----- Records for the exercise -----

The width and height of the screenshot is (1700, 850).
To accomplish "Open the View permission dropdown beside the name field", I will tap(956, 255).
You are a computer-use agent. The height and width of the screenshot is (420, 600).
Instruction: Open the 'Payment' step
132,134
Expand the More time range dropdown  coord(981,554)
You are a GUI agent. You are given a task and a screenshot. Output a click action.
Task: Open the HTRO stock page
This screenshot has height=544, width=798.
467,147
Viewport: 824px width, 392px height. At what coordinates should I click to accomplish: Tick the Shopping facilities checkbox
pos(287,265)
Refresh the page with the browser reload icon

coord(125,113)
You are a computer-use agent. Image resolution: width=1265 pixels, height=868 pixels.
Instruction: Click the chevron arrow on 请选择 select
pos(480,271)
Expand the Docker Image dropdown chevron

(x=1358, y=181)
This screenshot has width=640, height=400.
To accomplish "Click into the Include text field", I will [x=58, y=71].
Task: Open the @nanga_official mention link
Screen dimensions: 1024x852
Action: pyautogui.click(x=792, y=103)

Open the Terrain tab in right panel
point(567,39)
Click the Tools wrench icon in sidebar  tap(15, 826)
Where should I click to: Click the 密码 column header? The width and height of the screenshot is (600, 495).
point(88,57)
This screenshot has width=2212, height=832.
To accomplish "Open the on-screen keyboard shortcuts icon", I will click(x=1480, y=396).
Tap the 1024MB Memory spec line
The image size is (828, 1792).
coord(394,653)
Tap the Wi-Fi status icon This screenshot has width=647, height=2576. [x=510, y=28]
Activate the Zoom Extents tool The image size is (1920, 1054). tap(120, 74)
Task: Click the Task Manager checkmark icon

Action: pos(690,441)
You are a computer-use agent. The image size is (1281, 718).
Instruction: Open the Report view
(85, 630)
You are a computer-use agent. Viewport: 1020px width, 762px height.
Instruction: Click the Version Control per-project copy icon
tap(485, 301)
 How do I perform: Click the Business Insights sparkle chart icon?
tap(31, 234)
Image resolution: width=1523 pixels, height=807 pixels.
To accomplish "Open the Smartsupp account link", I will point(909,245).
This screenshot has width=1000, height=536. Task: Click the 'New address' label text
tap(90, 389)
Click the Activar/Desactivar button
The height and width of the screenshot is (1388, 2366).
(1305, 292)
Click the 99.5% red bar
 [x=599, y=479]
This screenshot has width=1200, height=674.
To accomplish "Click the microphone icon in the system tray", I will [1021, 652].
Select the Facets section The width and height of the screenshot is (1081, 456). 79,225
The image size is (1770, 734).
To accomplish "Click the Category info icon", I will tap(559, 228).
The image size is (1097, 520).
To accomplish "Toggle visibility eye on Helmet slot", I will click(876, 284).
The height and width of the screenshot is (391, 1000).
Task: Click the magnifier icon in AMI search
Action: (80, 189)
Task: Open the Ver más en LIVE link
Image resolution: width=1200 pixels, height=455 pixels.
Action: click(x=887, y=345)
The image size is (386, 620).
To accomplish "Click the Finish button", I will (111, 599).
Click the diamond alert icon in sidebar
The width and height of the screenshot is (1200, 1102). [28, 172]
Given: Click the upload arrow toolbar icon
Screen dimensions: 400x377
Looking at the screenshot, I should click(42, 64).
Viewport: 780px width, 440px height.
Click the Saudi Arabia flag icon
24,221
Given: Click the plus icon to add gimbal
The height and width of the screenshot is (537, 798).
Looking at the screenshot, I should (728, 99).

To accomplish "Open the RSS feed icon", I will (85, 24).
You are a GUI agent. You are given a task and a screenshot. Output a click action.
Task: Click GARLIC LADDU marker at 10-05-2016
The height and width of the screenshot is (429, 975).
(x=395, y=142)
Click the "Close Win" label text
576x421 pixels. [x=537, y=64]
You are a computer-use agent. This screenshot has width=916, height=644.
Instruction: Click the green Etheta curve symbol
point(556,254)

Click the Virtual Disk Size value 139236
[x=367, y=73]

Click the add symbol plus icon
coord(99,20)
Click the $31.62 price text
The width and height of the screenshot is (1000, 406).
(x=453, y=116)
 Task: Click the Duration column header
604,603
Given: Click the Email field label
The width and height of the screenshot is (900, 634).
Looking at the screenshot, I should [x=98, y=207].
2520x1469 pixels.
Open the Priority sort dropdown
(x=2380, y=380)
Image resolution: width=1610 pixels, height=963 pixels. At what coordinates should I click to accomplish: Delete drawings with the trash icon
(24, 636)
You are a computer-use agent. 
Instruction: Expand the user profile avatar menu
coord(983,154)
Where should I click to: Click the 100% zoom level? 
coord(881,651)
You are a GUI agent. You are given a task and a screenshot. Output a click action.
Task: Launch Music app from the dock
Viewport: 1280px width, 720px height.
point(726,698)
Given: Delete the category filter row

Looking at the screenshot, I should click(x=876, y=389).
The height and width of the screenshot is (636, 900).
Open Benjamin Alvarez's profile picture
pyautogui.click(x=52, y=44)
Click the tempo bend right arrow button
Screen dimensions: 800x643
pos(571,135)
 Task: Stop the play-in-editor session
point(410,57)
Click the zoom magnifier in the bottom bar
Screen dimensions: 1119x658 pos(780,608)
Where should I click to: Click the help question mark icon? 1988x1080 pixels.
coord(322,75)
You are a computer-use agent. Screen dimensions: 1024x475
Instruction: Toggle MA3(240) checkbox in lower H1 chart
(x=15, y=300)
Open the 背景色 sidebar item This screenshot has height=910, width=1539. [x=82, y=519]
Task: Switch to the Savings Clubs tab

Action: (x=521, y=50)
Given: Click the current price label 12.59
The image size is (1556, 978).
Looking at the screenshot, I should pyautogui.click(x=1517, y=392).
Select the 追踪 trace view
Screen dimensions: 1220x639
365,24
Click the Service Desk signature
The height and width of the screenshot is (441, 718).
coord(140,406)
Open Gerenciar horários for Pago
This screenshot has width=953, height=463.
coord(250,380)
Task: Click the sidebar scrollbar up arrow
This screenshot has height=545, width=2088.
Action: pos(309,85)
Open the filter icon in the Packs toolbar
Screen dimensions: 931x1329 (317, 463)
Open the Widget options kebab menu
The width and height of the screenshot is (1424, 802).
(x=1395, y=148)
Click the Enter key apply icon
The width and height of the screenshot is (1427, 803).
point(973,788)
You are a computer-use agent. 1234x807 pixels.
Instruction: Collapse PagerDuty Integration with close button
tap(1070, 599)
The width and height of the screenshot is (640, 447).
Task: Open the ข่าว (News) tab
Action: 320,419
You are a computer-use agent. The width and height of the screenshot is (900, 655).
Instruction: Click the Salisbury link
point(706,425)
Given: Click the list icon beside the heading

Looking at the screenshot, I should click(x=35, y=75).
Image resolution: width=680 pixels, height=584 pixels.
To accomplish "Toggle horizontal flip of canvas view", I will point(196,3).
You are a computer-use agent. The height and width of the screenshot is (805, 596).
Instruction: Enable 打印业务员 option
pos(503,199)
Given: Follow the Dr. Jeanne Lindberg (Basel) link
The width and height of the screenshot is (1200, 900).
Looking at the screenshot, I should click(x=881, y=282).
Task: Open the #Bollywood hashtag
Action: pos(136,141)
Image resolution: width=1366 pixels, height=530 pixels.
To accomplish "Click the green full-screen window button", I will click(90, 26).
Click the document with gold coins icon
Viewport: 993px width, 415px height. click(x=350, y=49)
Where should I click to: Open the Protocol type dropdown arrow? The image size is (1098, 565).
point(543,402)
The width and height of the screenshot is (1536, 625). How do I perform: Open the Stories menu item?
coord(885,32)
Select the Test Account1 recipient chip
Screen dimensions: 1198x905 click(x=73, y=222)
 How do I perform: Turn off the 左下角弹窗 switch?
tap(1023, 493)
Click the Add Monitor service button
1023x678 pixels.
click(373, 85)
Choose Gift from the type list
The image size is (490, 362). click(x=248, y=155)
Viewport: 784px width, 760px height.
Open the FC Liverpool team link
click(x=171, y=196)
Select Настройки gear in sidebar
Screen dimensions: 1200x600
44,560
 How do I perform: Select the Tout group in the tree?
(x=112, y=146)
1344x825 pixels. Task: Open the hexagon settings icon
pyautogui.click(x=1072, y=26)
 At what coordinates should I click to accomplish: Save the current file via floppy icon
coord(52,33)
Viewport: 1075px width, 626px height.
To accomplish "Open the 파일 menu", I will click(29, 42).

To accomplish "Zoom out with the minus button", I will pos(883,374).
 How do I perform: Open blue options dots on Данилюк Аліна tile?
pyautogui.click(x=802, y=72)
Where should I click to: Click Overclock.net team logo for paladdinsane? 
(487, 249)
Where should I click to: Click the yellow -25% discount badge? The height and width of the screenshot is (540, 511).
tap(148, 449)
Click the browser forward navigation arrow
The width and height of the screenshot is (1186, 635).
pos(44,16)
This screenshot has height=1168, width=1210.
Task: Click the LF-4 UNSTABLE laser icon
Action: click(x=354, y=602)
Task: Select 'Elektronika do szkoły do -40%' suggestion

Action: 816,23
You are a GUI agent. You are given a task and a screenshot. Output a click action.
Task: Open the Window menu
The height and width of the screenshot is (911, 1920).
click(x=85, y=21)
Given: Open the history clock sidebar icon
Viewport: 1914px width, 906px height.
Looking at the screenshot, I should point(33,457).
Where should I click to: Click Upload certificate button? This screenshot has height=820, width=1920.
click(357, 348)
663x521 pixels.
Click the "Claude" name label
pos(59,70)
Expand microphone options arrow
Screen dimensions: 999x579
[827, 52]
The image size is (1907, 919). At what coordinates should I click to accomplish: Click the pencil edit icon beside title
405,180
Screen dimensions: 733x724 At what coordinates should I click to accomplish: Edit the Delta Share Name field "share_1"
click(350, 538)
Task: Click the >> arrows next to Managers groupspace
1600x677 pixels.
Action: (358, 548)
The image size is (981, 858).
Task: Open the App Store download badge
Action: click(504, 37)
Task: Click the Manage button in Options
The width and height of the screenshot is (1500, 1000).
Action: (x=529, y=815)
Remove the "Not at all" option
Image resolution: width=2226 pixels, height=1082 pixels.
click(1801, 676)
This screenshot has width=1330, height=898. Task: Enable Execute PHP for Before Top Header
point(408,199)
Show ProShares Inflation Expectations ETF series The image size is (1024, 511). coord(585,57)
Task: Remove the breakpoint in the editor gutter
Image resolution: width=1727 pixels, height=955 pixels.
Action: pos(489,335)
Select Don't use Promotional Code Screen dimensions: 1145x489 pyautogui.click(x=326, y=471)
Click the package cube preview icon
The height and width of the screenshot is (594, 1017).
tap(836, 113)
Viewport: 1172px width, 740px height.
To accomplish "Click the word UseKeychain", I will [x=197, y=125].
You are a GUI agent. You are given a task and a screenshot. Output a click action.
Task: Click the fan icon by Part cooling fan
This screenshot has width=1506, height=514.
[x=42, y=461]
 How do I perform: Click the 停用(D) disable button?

-----

What to produce - Copy out every line in the records where the word "price" is found.

Completed exercise -
Click the $31.62 price text
Given: Click the current price label 12.59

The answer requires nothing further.